Forest Hills and Kent ISD — The details that Nancy Sullivan shares about the path that brought her into Collins Elementary’s Great Start Readiness Program are unexpected. It is a story of the loss of her two young sons, one in 2003 and the other in 2007. Both were affected by Cockayne syndrome, a rare disease that delays development and shortens lifespan.
It’s also about those who helped her family along the way. That experience, Sullivan said, “is where my affinity for young children comes from.”
Her sons’ short lives “brought everything into perspective,” Sullivan recalled. The community rallied for them, and so many good people made a difference. Many were big influences on her, including people like the physical therapists who cared for her sons Benjamin, who was almost 8 and Riley, who was nearly 9, when they died.
She turned her positive experience with her sons’ physical therapy into a career, earning a bachelors in physical therapy in 1990 from Marquette University in Milwaukee.
Transitions and Enduring Interests
Sullivan, her husband, Terry and their son, Nate, now a senior at Forest Hills Northern High moved from Wisconsin to Michigan in 2009. Looking for a way to continue to grow her interest in therapeutic movement, she took up yoga, eventually becoming a certified instructor.
Then, after almost 10 years in Michigan, an enduring interest tugged at her, and she decided that substitute teaching would give her that connection with young children that she loved so much. Little did she know that after only two days on the job as a GSRP substitute, her path would change again.
‘Nancy is never too busy…to help anyone.’— lead GSRP teacher Amy Goebels
Amy Goebels, preK teacher at Collins Elementary GSRP, saw in Sullivan’s work the affinity she had for young learners. So, on the new substitute’s second day at her first assignment, Goebels asked her if she might consider a full-time role as her associate teacher in the next school year.
Goebels recalled that she used just three words to help Sullivan fully understand her invitation: “I want you.” Sullivan applied and began her new role at Collins Elementary in 2019.

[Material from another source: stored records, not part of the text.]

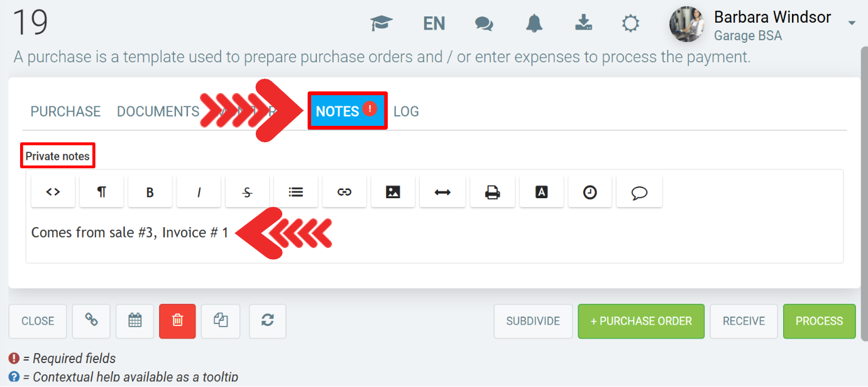
Task: Click the green PROCESS button
Action: coord(820,321)
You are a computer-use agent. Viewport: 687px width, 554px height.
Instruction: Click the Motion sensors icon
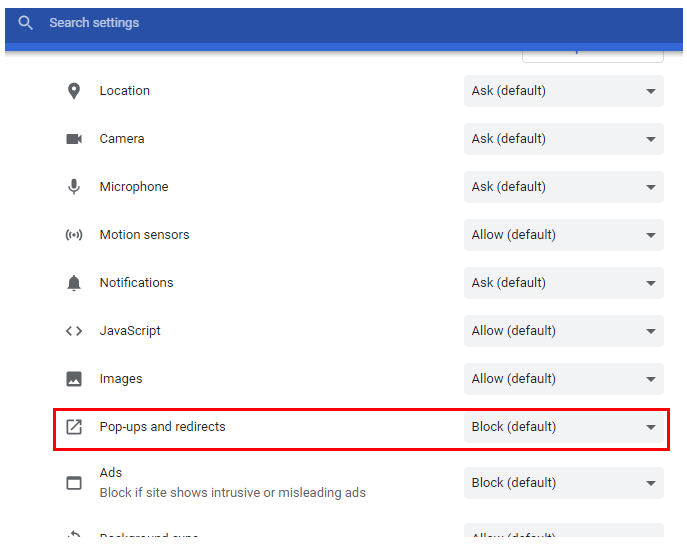74,235
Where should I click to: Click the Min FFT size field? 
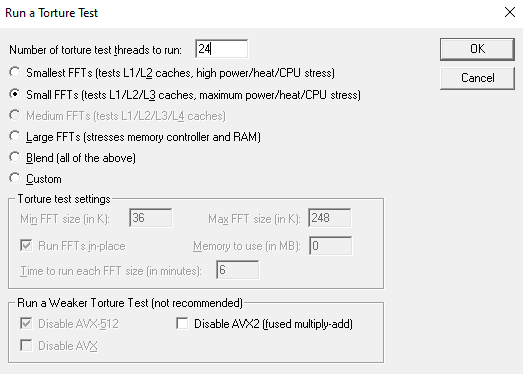(151, 218)
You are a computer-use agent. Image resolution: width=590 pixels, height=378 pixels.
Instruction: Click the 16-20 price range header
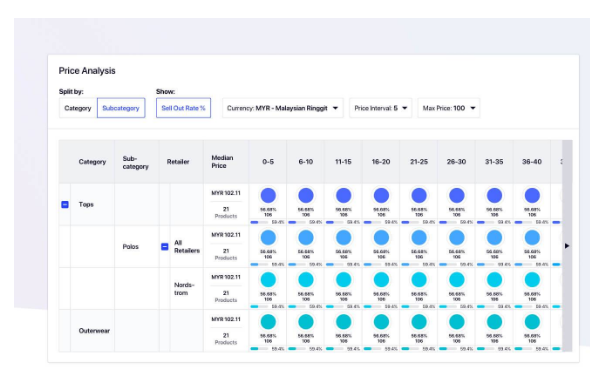click(x=381, y=162)
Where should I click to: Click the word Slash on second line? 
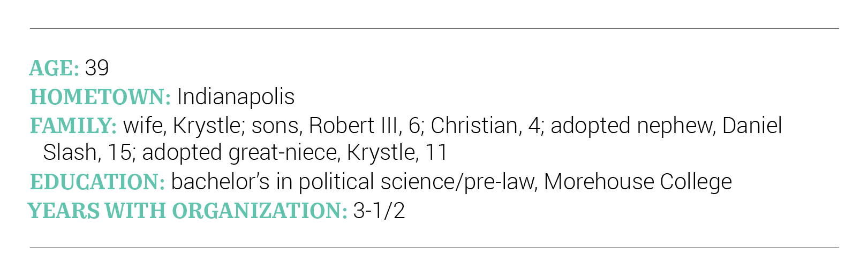(x=70, y=152)
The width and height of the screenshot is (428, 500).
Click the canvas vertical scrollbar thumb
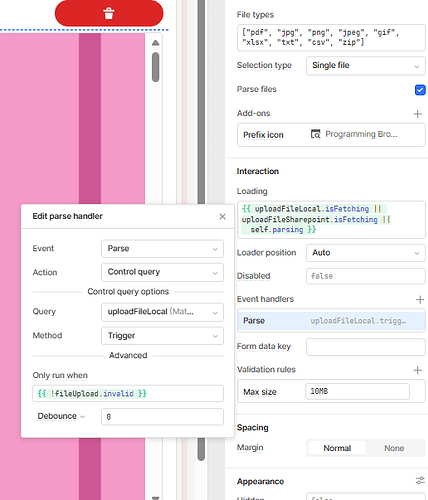pos(155,67)
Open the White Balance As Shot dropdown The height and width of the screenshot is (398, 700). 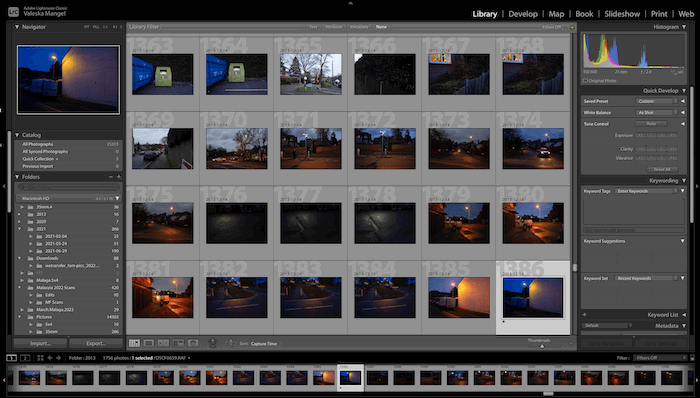click(x=656, y=112)
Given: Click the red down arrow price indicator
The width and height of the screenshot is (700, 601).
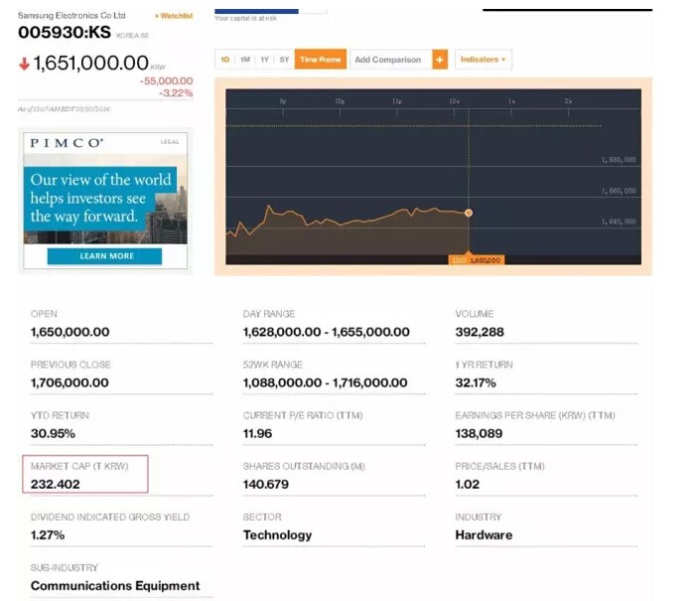Looking at the screenshot, I should pos(24,65).
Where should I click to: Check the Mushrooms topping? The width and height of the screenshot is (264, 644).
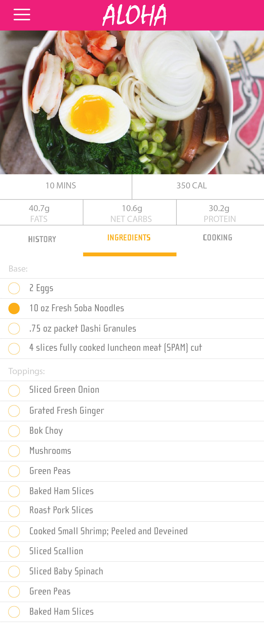point(14,451)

Five years after they first met, the duo works together to plan, prep and lead lessons. But that’s just the start. Beyond her great work building relationships with students and learning how best to teach and assess students, Goebels says that her teaching partner has a “second nature” that helps her build relationships with families.

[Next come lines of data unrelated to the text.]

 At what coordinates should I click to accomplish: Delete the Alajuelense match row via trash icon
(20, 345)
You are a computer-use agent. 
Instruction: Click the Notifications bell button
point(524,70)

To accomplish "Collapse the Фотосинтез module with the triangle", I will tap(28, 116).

“Nancy is one of the first to step up by making meals, sending cards and checking in on people, and is never too busy to help anyone,” Goebles said. “She is very professional and takes the initiative.”

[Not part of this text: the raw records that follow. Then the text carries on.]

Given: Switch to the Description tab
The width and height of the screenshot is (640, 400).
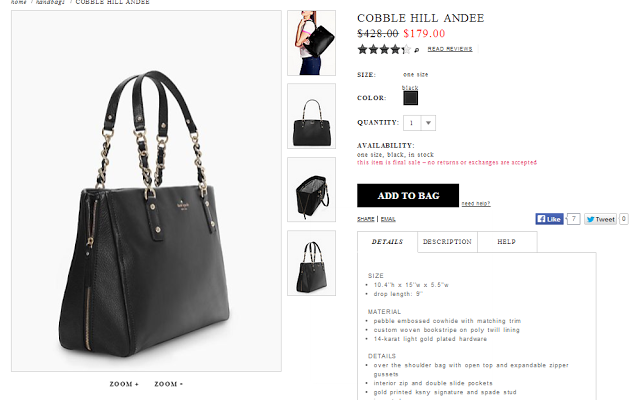Looking at the screenshot, I should pos(447,242).
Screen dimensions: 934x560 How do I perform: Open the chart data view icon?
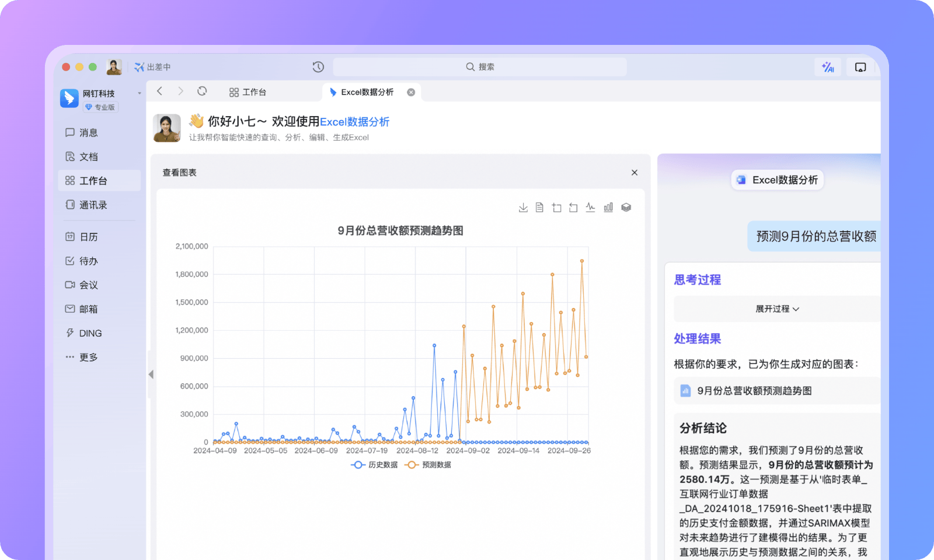click(539, 208)
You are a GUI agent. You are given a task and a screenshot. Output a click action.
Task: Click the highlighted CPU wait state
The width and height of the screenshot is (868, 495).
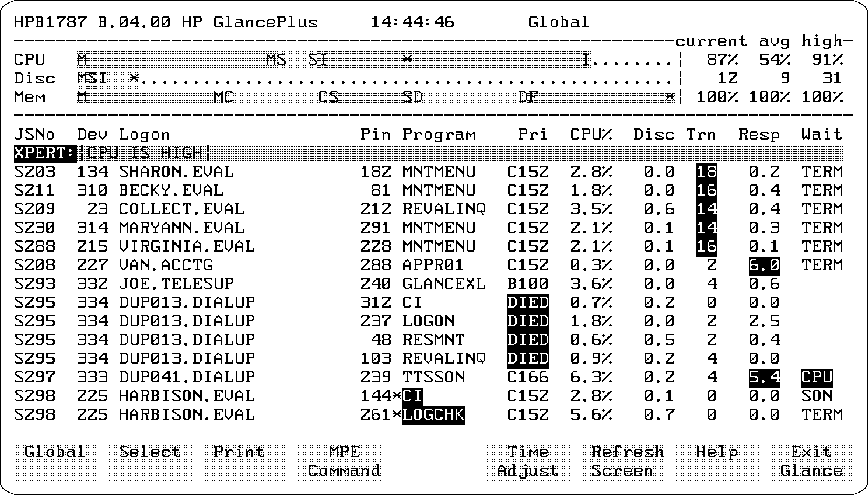click(817, 377)
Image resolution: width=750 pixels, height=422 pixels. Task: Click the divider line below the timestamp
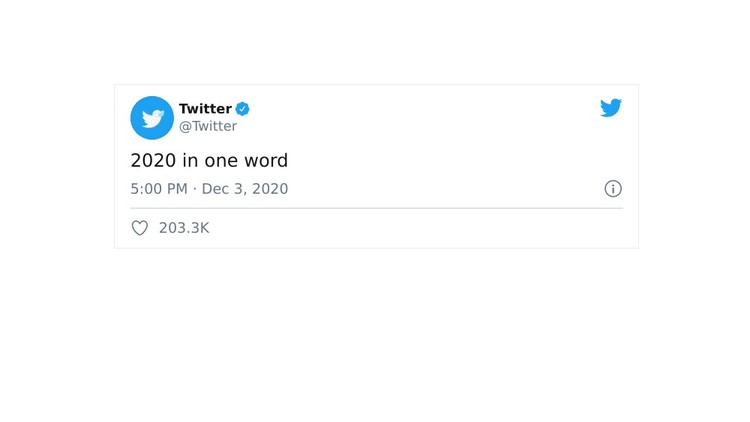point(376,208)
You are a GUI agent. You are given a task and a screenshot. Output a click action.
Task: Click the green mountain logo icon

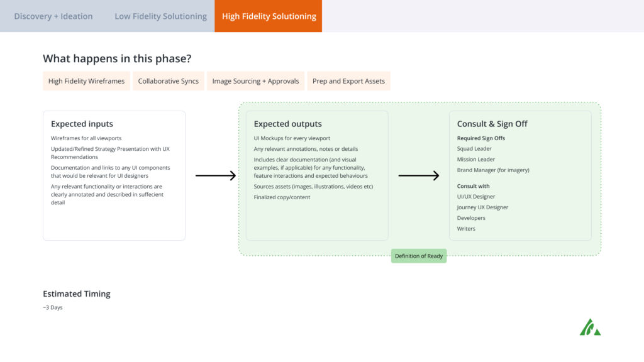click(590, 327)
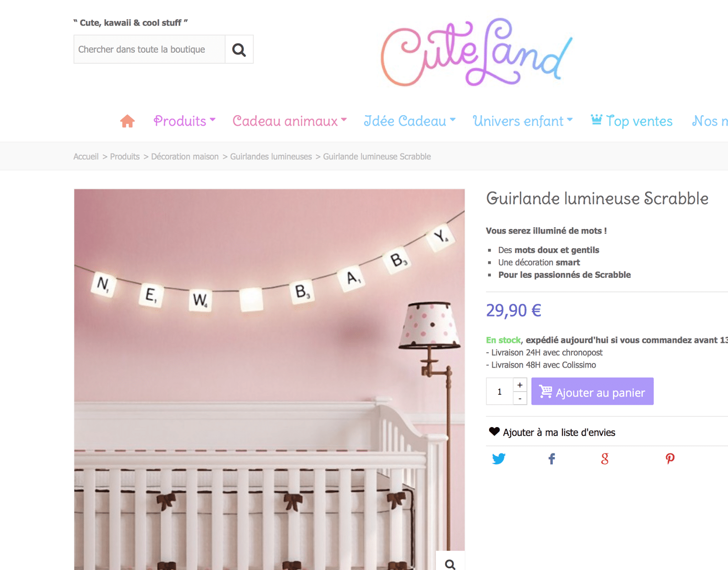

Amy Kerkstra, early childhood specialist at Kent ISD, echoed Goebels’ sentiments: “Nancy is a team player who shares fully in responsibilities. The children not only respect their teachers, but they respect each other because this is modeled by the teaching team.”
Supporting Each Unique Learner
Sullivan still teaches yoga, this time to her young students; she knows the importance of movement and a playful approach to learning. The classroom is filled with dramatic play opportunities, places for children to choose what and how they will interact with the materials in the grocery store, flower shop, pizzeria and even at a campsite.
‘Nancy is a team player who shares fully in responsibilities.’— Amy Kerkstra, early childhood specialist at Kent ISD
Student Lennon Wilcox tapped her left cheek with her finger as she thought about what her teacher might like best about the camping center she herself had chosen to explore before rest time. She carefully arranged two light brown squares of cardboard around one dark brown, then reached for a stick and cotton ball, which she toasted over a tealight “fire.”
“Mrs. Sullivan would like the marshmallow, I think,” Lennon said. Making pretend s’mores is her favorite part of dramatic play. “I like the ‘chocolate’ the best.”
Lennon seems to know her teacher’s preferences, and Sullivan knows her learners’ preferences. The joy Sullivan finds in being part of her students’ growth is a perspective that has been formed in part with an understanding of the brevity of life: “Appreciate all you have, and the beauty of children,” she said.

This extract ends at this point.